「全てを...終わらせるつもりでした。それ以外の選択肢が、私には無かったんです...」
涙で薫さんと葵さんの顔が歪んで見える。
「美空さんが余程の決心で死のうとしたことは、分かってたんです...。
あなたを助けた後、誰か美空さんの知り合いに連絡をしようとして携帯を見ました。だけど...アドレス帳には誰の名前も無かったし、メールとかも全部削除されてたから。

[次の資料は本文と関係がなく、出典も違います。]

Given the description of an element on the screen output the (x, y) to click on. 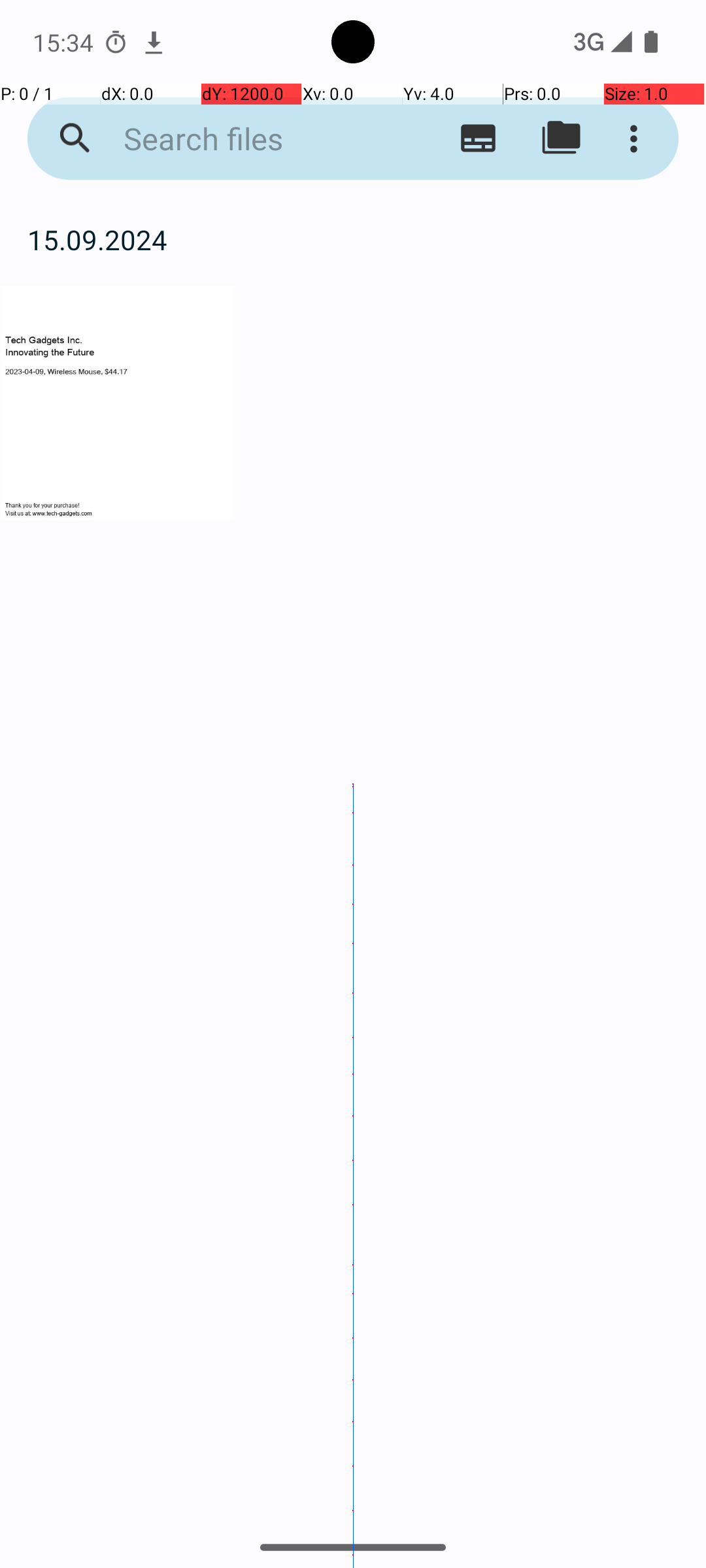
Search files Element type: android.widget.EditText (252, 138)
Switch to folder view Element type: android.widget.Button (560, 138)
15.09.2024 Element type: android.widget.TextView (353, 239)
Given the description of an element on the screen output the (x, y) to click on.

この間、一緒にいた男性の姿も見えないし、何かあったのだろうとは思ってました。でも、まさか、そんなこととは...」
そう言う薫さんの横で、葵さんは涙を拭っていた。
「彼を解放することが一番いいのだと思いました。苦しむ人が少なくて済むのだと、自分に言い聞かせて。自己満足に過ぎないことは分かってました。でも...」
「彼が苦しむ姿を見たくなかったのね?」
葵さんは分かってくれるんだ..。私の気持ち。
「状況は全然違ったけれど、私もそうだったから分かるの」
その後、葵さんと薫さんの身の上話を聞かせてくれた。
そして思ったこと。
人を愛することで、人は弱くなる。
人を愛することで、人は強くなる。
人を愛することは、素晴らしいことなのだと。
結局、その日は1日中、薫さんと葵さんと話をした。
苦しいのは私だけじゃない。
私は...課長を愛したことを後悔したくない。
だから、私は生きる。お腹の赤ちゃんと一緒に生きていく。